Federal Reserve Rate Hike Expectations (March 1, 2019) (Table 1)
There are movements in interest rate markets beyond the 2019 calendar year that may be contributing to the dramatic shift in risk appetite underpinning the breakdown in safe haven assets like Gold and the Japanese Yen. We can measure whether or not a rate cut is being priced-in for 2020 by examining the difference in borrowing costs for commercial banks over a one-year time horizon in the future. The spread between the Eurodollar June 2019 and 2020 contracts as well as the Eurodollar December 2019 and 2020 contracts remains below zero – but these spreads have moved sharply back towards positive territory this week.
Eurodollar June 2019/2020 Spread: Daily Timeframe (October 2018 to March 2019) (Chart 1)
In fact, the Eurodollar June 2019 and 2020 contract spread is up 9-bps this week to -4-bps overall, up from the -31-bps priced in from the start of 2019. That’s right: since January 1, an entire rate cut has been priced-outby markets.
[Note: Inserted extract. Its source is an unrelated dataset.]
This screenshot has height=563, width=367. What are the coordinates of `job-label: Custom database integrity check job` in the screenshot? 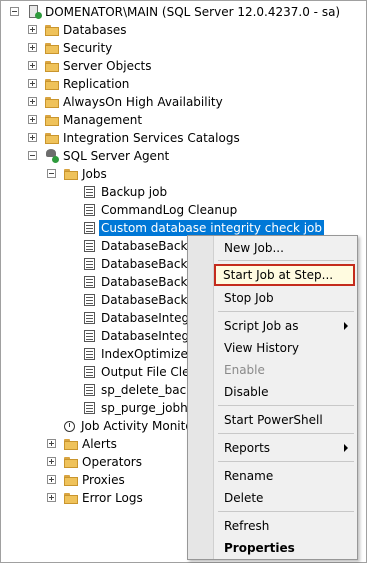 It's located at (212, 228).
By no means does this indicate that a Fed rate cut is coming anytime soon; but rather, it suggests that the period of ‘patience’ that Fed Chair Powell has been calling for over the past month will be the default speed for the foreseeable future.
Gold Prices are Collateral Damage to Shifting Odds
With key thematic influences seemingly breaking all in favor of stronger risk appetite, safe have assets have been hit hard. The Japanese Yen has understandably weakened as global equity markets have rallied, and the slight bump in US Treasury yields has filtered through into hitting precious metals as well. With the prospect of a US recession and thus a 2019 rate cut odds seemingly being pushed lower this week, Gold prices have been hit hard. In fact, the performance this week was Gold’s worst performance (-2.62% at the time of writing) since the first week of May 2017 (-3.11%).
Gold Price Chart: Daily Timeframe (June 2018 to March 2019) (Chart 2)
The technical damage done to the charts this week is palpable. Since November 28, Gold had maintained its closing level at or above its daily 21-EMA; that is, until February 28. The first close below the daily-21 EMA in (exactly) three months is a strong sign that the “buy the dip” mentality is no longer appropriate here. Even if weekly losses in excess of -2% have typically been associated with washout, exhaustion moves and near-term lows, it stands to reason that a more significant bearish bias may be appropriate moving forward now that this key moving average has been lost.